Gatti n’est pas un militant, mais un dramaturge qui manie le verbe avec une aisance éblouissante. Ses armes, ce sont ses mots. Il les range en ordre de bataille et fait jouer par des comédiens stagiaires Le Cinécadre de l’esplanade Loreto reconstitué à Marseille pour la grande parade des pays de l’Est. Ce titre à rallonge est truffé d’allusions historico-politiques. Loreto renvoie à la place milanaise où les corps de Mussolini, sa femme et deux fidèles furent exposés à la foule après leur exécution en avril 1945.
Jean-Jacques Hocquard, collaborateur de Gatti pendant cinquante ans, poursuit l’explication : « Il faut se souvenir qu’avant de fonder, en 1921, le Parti national fasciste Mussolini a été syndicaliste et membre du Parti socialiste italien. Ne pas oublier non plus qu’entre 1988 et 1990 la chute des régimes communistes venait de mener les pays de l’Est vers la droite. Ce sont ces bascules individuelles et collectives qu’interrogeait la pièce. » D’une formule concise, Stéphane Gatti, fils de l’écrivain, résume l’ambition paternelle : « Il a dressé à Marseille un inventaire des fascismes. »
Jeune résistant
Que ferait aujourd’hui Dante Sauveur Gatti (dit « Armand ») devant un Rassemblement national aux portes du pouvoir ? « La même chose ! », répond Stéphane Gatti. Et peut-être bien que le poète, dramaturge, scénariste, metteur en scène et réalisateur saurait par quel geste artistique, quelle forme théâtrale, appréhender la séquence que traverse la France depuis le 9 juin.

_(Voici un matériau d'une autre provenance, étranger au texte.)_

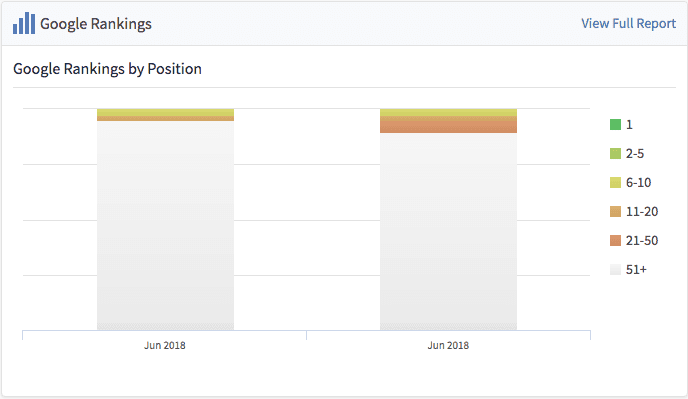Click the 51+ legend label

point(636,270)
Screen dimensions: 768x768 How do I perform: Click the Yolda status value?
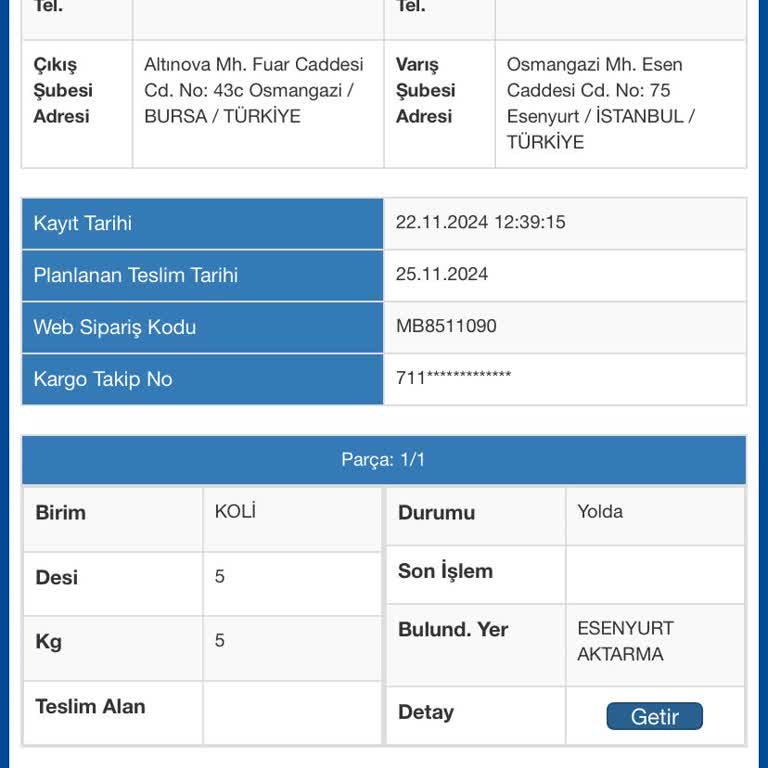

Né d’un père anarchiste, cet homme au verbe haut, si imaginatif qu’il confinait parfois au délire, entre dans la Résistance française dès 1942. Il est arrêté, condamné à mort, gracié en raison de son jeune âge. En juillet 2011, une enquête du Monde révèle qu’il n’a jamais été (contrairement à ses dires) déporté au camp allemand de Neuengamme. Il en conviendra. Cet épisode malheureux ne doit pas faire oublier la suite de son engagement, de bout en bout exemplaire, contre le nazisme (qu’il avait, rappelle Jean-Jacques Hocquard, rebaptisé le « full fascisme »). Après s’être évadé du camp de travail où il était emprisonné, le maquisard rejoint les Forces françaises libres à Londres en 1944 et devient parachutiste dans l’armée de l’air. A la Libération, on le décore.